• [Entries provided]:
-.-.-

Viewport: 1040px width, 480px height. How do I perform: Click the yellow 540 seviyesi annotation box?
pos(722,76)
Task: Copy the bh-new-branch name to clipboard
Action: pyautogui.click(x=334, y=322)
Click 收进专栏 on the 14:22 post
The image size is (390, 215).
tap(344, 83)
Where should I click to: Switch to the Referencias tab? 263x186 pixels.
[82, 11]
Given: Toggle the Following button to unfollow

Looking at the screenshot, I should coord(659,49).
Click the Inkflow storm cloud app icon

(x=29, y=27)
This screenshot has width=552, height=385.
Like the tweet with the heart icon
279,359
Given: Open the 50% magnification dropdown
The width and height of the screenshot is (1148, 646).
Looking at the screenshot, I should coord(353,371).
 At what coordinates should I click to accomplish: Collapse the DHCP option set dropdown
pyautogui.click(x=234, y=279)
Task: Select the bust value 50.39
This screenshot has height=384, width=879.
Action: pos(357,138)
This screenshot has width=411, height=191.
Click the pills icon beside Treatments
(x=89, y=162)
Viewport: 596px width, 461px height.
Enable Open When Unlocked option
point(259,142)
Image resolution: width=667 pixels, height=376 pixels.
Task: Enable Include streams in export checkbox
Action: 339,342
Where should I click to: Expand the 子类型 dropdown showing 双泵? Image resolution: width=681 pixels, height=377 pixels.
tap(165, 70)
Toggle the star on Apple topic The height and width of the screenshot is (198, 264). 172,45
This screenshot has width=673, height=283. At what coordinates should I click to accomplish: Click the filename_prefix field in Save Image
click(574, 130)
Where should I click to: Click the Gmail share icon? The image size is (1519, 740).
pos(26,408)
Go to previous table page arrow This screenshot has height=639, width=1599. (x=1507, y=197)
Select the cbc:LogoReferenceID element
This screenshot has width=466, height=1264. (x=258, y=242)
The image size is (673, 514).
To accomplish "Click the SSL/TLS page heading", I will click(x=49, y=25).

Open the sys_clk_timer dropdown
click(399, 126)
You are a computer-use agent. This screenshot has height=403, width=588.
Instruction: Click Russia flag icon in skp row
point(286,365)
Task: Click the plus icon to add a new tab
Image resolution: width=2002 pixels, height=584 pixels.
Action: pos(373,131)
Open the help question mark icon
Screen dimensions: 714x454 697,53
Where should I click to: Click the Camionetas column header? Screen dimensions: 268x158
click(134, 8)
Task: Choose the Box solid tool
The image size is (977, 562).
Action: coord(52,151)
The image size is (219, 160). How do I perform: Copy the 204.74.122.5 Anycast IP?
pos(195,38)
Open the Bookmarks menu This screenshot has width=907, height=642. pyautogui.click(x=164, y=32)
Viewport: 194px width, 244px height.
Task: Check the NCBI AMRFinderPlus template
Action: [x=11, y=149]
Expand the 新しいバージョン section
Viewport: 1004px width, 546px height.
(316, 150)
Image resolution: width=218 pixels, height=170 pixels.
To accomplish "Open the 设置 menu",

-.-.-

• [Task goal]: Which lines of the data contain the word "page"? Copy each one.

• [Task response]:
Go to previous table page arrow This screenshot has height=639, width=1599. (x=1507, y=197)
To accomplish "Click the SSL/TLS page heading", I will click(x=49, y=25).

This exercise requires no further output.